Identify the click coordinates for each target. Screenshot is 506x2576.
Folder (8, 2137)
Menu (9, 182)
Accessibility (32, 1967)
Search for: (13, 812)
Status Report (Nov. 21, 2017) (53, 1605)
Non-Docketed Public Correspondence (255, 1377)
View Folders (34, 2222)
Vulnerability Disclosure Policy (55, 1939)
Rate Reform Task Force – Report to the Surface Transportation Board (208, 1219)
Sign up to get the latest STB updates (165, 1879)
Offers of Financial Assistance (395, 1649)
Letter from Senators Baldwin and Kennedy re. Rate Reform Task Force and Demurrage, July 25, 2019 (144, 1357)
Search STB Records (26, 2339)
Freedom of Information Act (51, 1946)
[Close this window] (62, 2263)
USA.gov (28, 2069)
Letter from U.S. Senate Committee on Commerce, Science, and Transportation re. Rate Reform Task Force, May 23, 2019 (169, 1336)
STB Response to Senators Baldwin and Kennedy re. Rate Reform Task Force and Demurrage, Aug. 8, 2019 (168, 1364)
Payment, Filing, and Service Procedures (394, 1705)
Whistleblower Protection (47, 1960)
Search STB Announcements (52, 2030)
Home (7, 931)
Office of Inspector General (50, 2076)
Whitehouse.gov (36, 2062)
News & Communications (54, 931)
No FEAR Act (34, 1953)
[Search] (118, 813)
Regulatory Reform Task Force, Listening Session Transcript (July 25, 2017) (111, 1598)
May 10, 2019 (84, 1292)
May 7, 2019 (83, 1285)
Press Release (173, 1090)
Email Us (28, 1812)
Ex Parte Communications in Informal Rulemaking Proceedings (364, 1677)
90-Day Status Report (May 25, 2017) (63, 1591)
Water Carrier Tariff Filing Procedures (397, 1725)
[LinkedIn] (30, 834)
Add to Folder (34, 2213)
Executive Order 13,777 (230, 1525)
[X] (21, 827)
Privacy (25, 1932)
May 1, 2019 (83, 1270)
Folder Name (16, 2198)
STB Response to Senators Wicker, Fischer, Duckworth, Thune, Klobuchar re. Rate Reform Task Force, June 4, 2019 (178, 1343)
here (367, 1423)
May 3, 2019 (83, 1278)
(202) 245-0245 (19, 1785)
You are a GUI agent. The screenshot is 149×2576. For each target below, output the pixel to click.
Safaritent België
____________
What the task asks –
Having located the line containing "(202) 245-0245 (19, 1785)", set it down along with every line after it through the end of the data, reproducing each exactly.

Solution to the exercise –
(202) 245-0245 (19, 1785)
You are a GUI agent. The screenshot is 149×2576. For each target below, output the pixel to click.
Safaritent België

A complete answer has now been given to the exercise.